Police chief reveals that Macau-based online gambling tycoon has put out "surrender" feelers.
The Philippines online gambling and bribery scandal keeps throwing up new developments almost daily, with the latest a report that Macau-based online gambling tycoon – the man at the centre of the furore – has put out tentative "surrender" feelers.
That information comes from the vociferous chief of police in the Philippines, General Ronald Dela Rosa, who told local reporters Wednesday that Lam has put out "surrender" feelers and may be returning to the country to face allegations of bribery and "economic sabotage" regarding his business activities in the Clark Freeport.
Lam's lawyers have repeatedly denied that he has done anything wrong, portraying him as a law-abiding businessman who has done much to develop the regional economy.
Pressed for more detail, Dela Rosa said he was unable to give a date for Lam's return, and confirmed that he was not seeking the assistance of Macau police because charges against Lam have still to be formulated.
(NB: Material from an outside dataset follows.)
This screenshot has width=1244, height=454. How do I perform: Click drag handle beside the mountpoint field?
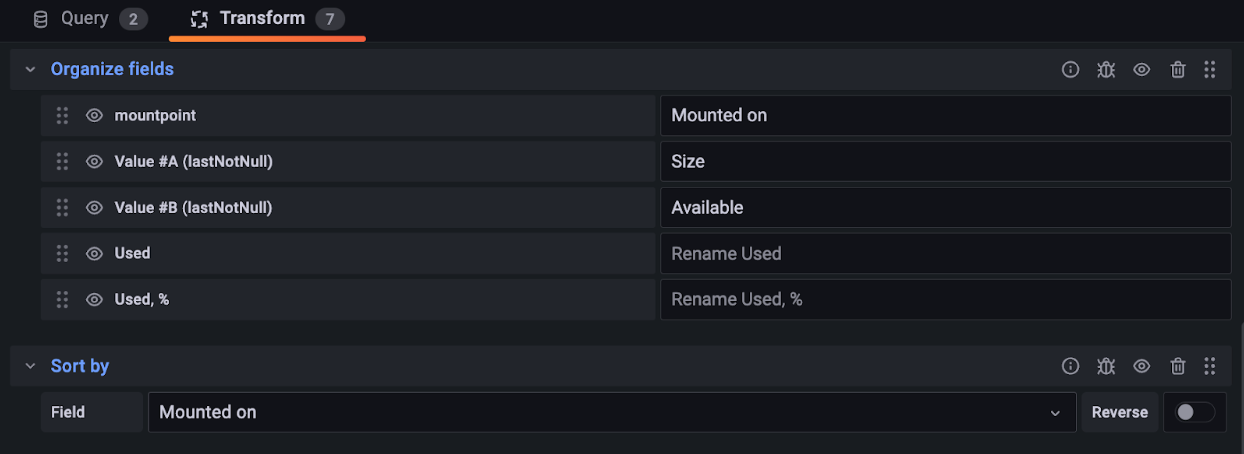tap(62, 116)
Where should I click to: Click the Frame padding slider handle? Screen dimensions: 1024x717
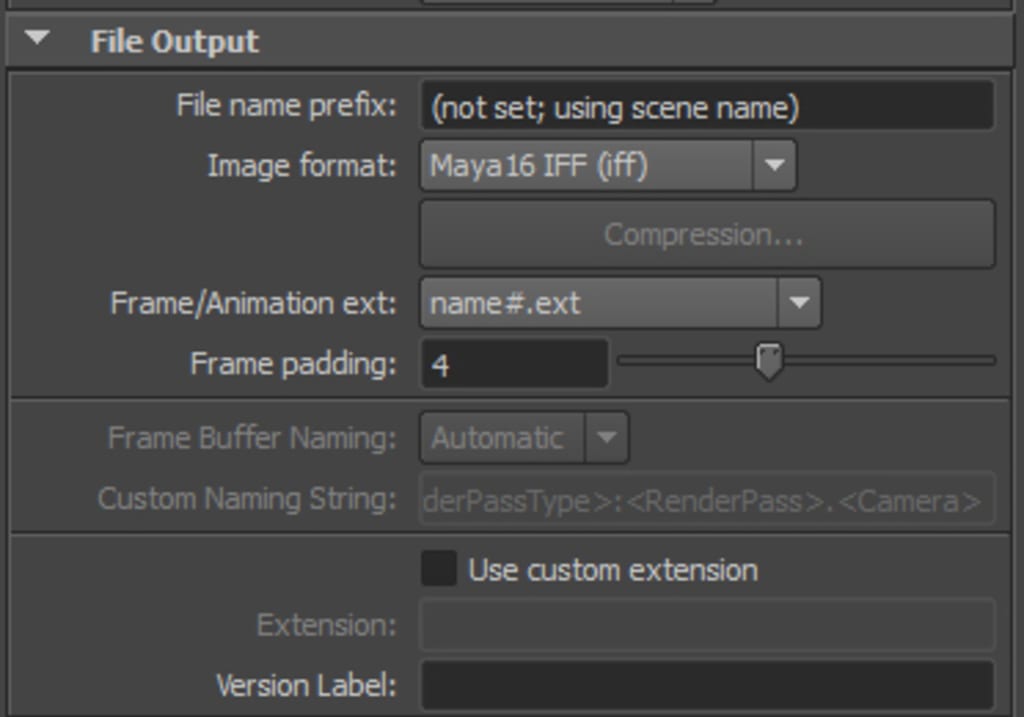coord(768,362)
In another development connected with the Philippines online gambling industry, a local anti-corruption watchdog, the Union for National Development and Good Governance-Philippines, has filed a petition for certiorari with the Philippines Supreme Court, asking it to nullify regulations issued by the board of the Philippine Amusement and Gaming Corporation (Pagcor) last September allowing the regulator to issue offshore gaming licenses either to Philippine or offshore-based operators. That regulation was apparently implemented with Philippine presidential approval
The chairman of the watchdog, Miguel Daniel Cruz, claims the “Rules and Regulations for Philippine Offshore Gaming Operations” issued by the Pagcor Board headed by its chair Andrea Domingo is unconstitutional, and wants the court to issue an injunction against Pagcor to stop the further implementation of the regulation, which has reportedly seen the award of licenses to 35 operators already.
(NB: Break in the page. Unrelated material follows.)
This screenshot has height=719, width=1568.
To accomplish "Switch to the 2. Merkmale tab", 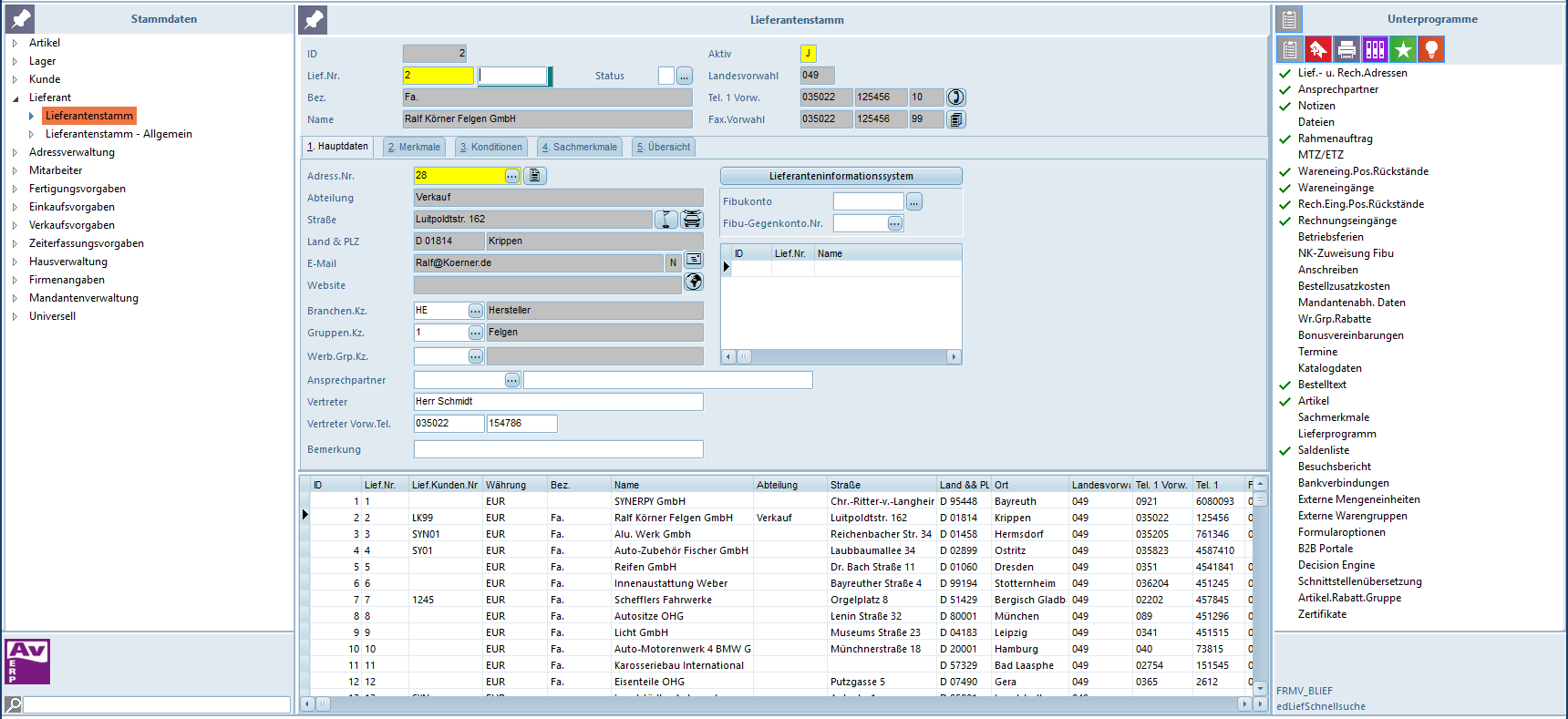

Cruz further alleges that Pagcor gravely abused its discretion when it issued the rules on offshore gaming, stressing that Pagcor ‘s legislative franchise does not allow it to grant online gaming licenses catering to foreign players and gamblers outside the Philippine’s territorial jurisdiction. The 18-page petition goes into extensive legal detail on the issue, quoting several different laws.
"The rules on offshore gaming approved and currently implemented by Pagcor [are] null and void on the ground that Pagcor is patently without jurisdiction, legislative franchise, authority or power to issue licenses for the opening, establishment, operation, regulation, control and management on [online] gambling as defined under the Rules on Offshore Gaming,” the petition submits in summary.